Страсбургский пирог (6 фунтов свежайшего сливочного масла, трюфели, громадные гусиные печенки)
«Друг милый и давнишний, Александр Михайлович, зачем предательство это? <…> Как было по дружбе не предупредить? А теперь что? Все места заняты». — «Найдется у вас еще местечко», — утешал его (Тургенев). — «Место-то найдется, но какое? Первые ряды все заняты, партер весь, бельэтаж и все ярусы тоже. Один раек остался…» — «Ничего, помаленьку в партер снизойдет». — «Разве что так», — соглашался с ним Крылов и накладывал себе тарелку горою.
Гурьевская каша на каймаке (сливки с топленого молока)
Кофе (два стакана со сливками наполовину)
Перед уходом Крылов, залучив в уголок лакея, «покорно говорил ему» для очистки совести: «Ведь ужина не будет?» Великолепны имперско-ампирные пищеварительные метафоры Крылова, в них отражается и победоносная борьба русского флота за выход в Средиземное море, и архитектура Карло Росси (см. выше комментарии к ухе с расстегаями и к паштету). Однако Крылов совмещал в себе великого писателя и великого гурмана, для эпохи же в целом не менее характерно, что и скромные ее представители, люди безвестные и с ограниченными средствами, стремились литературно зафиксировать свой гастрономический опыт. Вот выдержка из дневника провинциального г-на X., посетившего Петербург в 1829 году (приводятся у Пыляева):
«1 июня. Обедал в гостинице Гейде… Русских почти здесь не видно, все иностранцы. Обед дешев, два рубля ассигнациями, но пирожного не подают никакого, ни за какие деньги. Странный обычай!
2 июня. Обедал в немецкой ресторации Клея на Невском проспекте. <…> Обед дешев. Мне подали лафиту в 1 рубль; у меня после этого два дня болел живот.
3 июня. Обед у Дюме. По качеству обед этот самый дешевый и самый лучший из всех обедов в петербургских ресторациях. Дюме имеет исключительную привилегию наполнять желудки петербургских львов и денди.

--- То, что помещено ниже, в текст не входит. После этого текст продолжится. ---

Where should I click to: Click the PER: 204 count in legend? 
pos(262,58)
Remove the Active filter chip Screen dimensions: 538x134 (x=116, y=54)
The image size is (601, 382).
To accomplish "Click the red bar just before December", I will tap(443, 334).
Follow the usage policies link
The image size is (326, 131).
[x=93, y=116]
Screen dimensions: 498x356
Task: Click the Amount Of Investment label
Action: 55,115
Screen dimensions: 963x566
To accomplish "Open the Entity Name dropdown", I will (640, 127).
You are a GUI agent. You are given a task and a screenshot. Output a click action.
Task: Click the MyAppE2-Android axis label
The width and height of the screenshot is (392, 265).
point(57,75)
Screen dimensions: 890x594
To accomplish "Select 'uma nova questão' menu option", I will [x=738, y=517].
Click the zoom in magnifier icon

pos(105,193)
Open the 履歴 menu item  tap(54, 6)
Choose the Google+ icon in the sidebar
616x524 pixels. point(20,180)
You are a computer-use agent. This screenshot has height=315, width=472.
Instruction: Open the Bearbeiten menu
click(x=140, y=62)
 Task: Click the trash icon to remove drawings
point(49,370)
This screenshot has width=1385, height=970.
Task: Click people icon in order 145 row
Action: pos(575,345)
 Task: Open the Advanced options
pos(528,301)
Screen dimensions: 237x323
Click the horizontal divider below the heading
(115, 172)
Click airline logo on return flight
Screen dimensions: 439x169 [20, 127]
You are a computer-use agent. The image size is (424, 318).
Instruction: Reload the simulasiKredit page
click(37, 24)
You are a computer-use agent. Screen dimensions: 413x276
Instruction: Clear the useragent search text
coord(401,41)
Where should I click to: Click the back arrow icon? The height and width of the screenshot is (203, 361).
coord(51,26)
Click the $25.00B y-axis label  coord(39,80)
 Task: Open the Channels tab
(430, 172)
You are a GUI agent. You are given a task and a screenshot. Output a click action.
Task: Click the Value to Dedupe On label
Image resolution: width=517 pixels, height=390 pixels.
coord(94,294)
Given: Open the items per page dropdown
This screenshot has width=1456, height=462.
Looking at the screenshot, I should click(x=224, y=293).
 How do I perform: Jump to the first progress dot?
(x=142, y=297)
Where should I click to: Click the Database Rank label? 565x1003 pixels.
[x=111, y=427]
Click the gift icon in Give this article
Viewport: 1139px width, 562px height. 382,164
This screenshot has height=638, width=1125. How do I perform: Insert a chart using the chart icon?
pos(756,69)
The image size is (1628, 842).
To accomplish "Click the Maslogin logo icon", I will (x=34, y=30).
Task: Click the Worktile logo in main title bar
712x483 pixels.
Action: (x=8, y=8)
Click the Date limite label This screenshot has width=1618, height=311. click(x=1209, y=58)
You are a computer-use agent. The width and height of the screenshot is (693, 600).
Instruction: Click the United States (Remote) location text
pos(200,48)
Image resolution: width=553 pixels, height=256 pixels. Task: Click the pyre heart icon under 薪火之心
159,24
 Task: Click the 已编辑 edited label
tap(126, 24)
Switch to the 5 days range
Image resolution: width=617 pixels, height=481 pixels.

4 июня. Обедал в итальянском вкусе у Александра, или Signor Alessandro, по Мойке, у Полицейского моста. Здесь немцев не бывает, а более французы… Макароны и стофато превосходны! У него прислуживала русская девушка Мария, переименованная в Марианну; самоучкой она выучилась прекрасно говорить по-французски и по-итальянски.
5 июня. Обед у Леграна… Обед хорош <…> за два рубля ассигнациями <…> прекрасный и разнообразный. Сервизы и все принадлежности — прелесть. Прислуживают исключительно татары во фраках. <…>
7 июня нигде не обедал, потому что неосторожно позавтракал и испортил аппетит…»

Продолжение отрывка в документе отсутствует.